United States v. Kortlander

Summarized by:

  • Court: 9th Circuit Court of Appeals Archives
  • Area(s) of Law: Constitutional Law
  • Date Filed: 09-30-2011
  • Case #: 10-30222
  • Judge(s)/Court Below: Circuit Judge Fisher for the Court; Circuit Judges Gould and Paez
  • Full Text Opinion

There is a qualified common law right of access to warrant materials after a criminal investigation has been terminated.

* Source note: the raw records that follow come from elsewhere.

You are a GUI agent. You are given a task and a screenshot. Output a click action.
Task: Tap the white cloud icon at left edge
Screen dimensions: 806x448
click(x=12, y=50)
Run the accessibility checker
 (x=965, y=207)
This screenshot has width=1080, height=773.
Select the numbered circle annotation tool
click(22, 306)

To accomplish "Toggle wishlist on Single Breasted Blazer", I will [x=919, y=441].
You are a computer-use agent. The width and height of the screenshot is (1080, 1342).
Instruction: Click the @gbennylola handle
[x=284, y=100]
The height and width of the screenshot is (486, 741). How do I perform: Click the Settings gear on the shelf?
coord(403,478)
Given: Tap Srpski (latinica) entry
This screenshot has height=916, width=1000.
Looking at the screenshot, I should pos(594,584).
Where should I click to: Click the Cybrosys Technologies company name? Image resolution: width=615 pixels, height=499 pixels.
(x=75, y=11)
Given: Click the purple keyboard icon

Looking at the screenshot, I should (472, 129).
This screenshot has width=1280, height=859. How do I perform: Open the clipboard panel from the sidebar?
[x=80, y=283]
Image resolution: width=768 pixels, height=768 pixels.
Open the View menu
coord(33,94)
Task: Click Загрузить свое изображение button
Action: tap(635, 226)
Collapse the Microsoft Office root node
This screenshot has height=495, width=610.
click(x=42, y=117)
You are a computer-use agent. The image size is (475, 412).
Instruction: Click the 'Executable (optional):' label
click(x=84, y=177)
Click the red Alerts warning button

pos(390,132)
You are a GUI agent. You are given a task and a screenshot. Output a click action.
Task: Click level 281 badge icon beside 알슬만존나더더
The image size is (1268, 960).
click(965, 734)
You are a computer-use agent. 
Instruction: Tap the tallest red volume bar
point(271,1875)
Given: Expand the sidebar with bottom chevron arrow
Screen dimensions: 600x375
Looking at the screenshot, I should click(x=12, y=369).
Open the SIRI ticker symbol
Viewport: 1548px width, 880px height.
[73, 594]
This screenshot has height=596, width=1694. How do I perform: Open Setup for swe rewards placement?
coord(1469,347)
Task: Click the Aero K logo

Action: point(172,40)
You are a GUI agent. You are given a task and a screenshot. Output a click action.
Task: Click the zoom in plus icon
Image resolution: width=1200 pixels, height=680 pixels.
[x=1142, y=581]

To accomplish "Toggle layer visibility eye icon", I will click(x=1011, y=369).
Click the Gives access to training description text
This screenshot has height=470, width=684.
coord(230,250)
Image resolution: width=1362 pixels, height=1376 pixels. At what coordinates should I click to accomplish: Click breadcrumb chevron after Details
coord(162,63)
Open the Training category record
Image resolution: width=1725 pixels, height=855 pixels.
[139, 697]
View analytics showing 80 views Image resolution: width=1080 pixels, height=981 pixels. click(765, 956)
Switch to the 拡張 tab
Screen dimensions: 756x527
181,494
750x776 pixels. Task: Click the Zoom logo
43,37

Kortlander was investigated by the United States for attempting to sell migratory bird parts and for fraudulently misrepresenting historical artifacts. After the investigation, the government declined to file any criminal charges. Kortlander requested that the search warrants and accompanying affidavits be unsealed and fully disclosed to the public. The government argued the documents should only be available for Kortlander’s personal review, because privacy issues exist with the individuals mentioned in the sought information. The district court agreed with the government and allowed Kortlander personal review, specifically instructing that he could not make this information available to the public, and that the public was not allowed access to this information. Kortlander appealed this decision to the Ninth Circuit arguing he, and the public, have a common law right and a First Amendment right to inspect the search warrant materials. The Ninth Circuit concluded that while a common law right of access does not exist for warrant materials in the pre-indictment stage of criminal proceedings, there exists a qualified right of access for the public once an investigation has been terminated. To overcome the right of access to the public the government must present a compelling reason why the access should be limited and a factual basis for doing so; and the government failed to do so in this case. The articulated policy behind allowing records to be open to the public once an investigation has been closed is to serve as a check on the judicial system to make sure judges are not just giving a rubber stamp of approval to police during warrant proceeds. The Ninth Circuit declined to decide the constitutional issue in this case. VACATED and REMANDED.